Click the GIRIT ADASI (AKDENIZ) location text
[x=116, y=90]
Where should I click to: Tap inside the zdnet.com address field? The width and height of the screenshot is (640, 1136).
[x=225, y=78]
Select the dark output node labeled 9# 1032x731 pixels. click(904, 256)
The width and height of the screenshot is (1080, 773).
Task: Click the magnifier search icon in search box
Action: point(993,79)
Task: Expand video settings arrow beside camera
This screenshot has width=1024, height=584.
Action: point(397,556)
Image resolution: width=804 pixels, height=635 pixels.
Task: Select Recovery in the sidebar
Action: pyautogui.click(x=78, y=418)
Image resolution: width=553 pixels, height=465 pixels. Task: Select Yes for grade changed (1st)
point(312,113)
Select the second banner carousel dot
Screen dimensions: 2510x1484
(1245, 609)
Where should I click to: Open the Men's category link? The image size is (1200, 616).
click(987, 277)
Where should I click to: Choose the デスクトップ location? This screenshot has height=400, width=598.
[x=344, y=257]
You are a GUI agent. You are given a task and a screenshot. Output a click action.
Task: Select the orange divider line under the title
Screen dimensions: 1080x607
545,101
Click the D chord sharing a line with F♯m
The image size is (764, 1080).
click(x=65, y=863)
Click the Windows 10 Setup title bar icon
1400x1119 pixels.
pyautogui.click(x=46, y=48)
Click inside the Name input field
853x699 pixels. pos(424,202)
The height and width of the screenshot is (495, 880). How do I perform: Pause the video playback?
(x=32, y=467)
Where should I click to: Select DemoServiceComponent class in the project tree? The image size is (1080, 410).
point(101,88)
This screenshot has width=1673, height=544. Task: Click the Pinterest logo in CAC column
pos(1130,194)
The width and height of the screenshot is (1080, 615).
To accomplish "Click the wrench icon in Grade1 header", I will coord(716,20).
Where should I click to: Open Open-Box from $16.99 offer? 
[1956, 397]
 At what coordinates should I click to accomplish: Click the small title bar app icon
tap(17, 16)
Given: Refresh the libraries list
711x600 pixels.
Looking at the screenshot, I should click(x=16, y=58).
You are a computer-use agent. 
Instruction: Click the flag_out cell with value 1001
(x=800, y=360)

#####

Each entry above must be set down again without alteration.

Click the GIRIT ADASI (AKDENIZ) location text
[x=116, y=90]
Where should I click to: Tap inside the zdnet.com address field? The width and height of the screenshot is (640, 1136).
[x=225, y=78]
Select the dark output node labeled 9# 1032x731 pixels. click(904, 256)
The width and height of the screenshot is (1080, 773).
Task: Click the magnifier search icon in search box
Action: point(993,79)
Task: Expand video settings arrow beside camera
This screenshot has width=1024, height=584.
Action: point(397,556)
Image resolution: width=804 pixels, height=635 pixels.
Task: Select Recovery in the sidebar
Action: pyautogui.click(x=78, y=418)
Image resolution: width=553 pixels, height=465 pixels. Task: Select Yes for grade changed (1st)
point(312,113)
Select the second banner carousel dot
Screen dimensions: 2510x1484
(1245, 609)
Where should I click to: Open the Men's category link? The image size is (1200, 616).
click(987, 277)
Where should I click to: Choose the デスクトップ location? This screenshot has height=400, width=598.
[x=344, y=257]
You are a GUI agent. You are given a task and a screenshot. Output a click action.
Task: Select the orange divider line under the title
Screen dimensions: 1080x607
545,101
Click the D chord sharing a line with F♯m
The image size is (764, 1080).
click(x=65, y=863)
Click the Windows 10 Setup title bar icon
1400x1119 pixels.
pyautogui.click(x=46, y=48)
Click inside the Name input field
853x699 pixels. pos(424,202)
The height and width of the screenshot is (495, 880). How do I perform: Pause the video playback?
(x=32, y=467)
Where should I click to: Select DemoServiceComponent class in the project tree? The image size is (1080, 410).
point(101,88)
This screenshot has width=1673, height=544. Task: Click the Pinterest logo in CAC column
pos(1130,194)
The width and height of the screenshot is (1080, 615).
To accomplish "Click the wrench icon in Grade1 header", I will coord(716,20).
Where should I click to: Open Open-Box from $16.99 offer? 
[1956, 397]
 At what coordinates should I click to accomplish: Click the small title bar app icon
tap(17, 16)
Given: Refresh the libraries list
711x600 pixels.
Looking at the screenshot, I should click(x=16, y=58).
You are a computer-use agent. 
Instruction: Click the flag_out cell with value 1001
(x=800, y=360)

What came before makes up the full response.